Я, Эдишер, Бадри, Гиви и Гела сидели рядом, как запасные игроки во время футбольного матча. На лицах наших играла ироническая улыбка: дескать, мы не такие танцы видели и сами не такое еще умеем! На самом деле танцевать умел один Бадри, и то так старомодно, что однажды, пригласив весьма почтенную даму, осрамил нас совсем. Мы не знали, куда деваться от стыда.
Правда, после этого случая нам уже было море по колено, и мы танцевали смело. Все смеялись над нами, но мы имели успех: «какие милые ребята, какие шутники, хорошо, что мы приехали именно сюда, так много мы ни в одном доме отдыха не веселились!»
Софико была в белом вязаном платье. Ее высокие загорелые ноги подчинялись своей собственной мелодии, слышной только им.
У меня пересыхало во рту. Я не мог больше оставаться в зале и уйти оттуда тоже не мог...
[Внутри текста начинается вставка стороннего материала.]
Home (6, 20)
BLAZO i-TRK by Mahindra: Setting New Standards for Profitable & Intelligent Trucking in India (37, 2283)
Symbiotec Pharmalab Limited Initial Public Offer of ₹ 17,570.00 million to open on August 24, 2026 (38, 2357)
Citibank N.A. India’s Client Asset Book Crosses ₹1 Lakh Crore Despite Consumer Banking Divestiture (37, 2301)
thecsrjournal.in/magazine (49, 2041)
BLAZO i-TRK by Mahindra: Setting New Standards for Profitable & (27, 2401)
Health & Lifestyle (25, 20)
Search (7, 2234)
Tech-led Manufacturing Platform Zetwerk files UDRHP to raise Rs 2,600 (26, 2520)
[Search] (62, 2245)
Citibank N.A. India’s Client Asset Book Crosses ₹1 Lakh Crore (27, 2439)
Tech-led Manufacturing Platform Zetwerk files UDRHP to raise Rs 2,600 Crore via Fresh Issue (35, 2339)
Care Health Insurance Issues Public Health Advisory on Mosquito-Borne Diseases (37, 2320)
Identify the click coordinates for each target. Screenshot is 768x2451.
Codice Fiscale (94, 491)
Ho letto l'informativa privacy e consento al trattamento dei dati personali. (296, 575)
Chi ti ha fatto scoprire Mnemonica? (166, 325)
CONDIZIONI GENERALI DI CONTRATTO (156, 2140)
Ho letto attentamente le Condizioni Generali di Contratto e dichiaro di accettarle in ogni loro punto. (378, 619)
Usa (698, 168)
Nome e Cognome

Гиви и Бадри ходили на рыбалку. Я стоял на берегу и смотрел, как они возвращались, с какими гордыми лицами подгоняли лодку к причалу. Я сбегал по железной лесенке и помогал им причаливать. На дне лодки трепыхалась мелкая ставридка. Гиви нанизывал рыбу на голубую нейлоновую леску и передавал мне, чтобы я отнес ее на кухню. Там молодой повар, Гивин тезка, добрый и вежливый, непременно похваливал меня за хороший улов, хотя прекрасно знал, что рыбачил не я. Не только повар, все отдыхающие знали про Гиви и Бадри.
Жареная рыба была очень вкусная. Мы всех угощали. Повар жарил ее, обваляв в кукурузной муке.
Куда только мы не собирались съездить, но так никуда и не поехали. На Рицу — и на ту не попали. Опьяненные золотым сентябрьским солнцем, разомлевшие, мы словно были привязаны к этому маленькому, отгороженному от всего мира пространству. Даже дождь не мог сдвинуть нас с места.
А дождь шел часто. И море сразу начинало волноваться, заливало пляж, как будто желая нам напомнить, что лишь на время уступило людям эту узенькую полоску земли, чтобы мы не зазнавались и не забывали, что рядом жил настоящий хозяин побережья — Посейдон.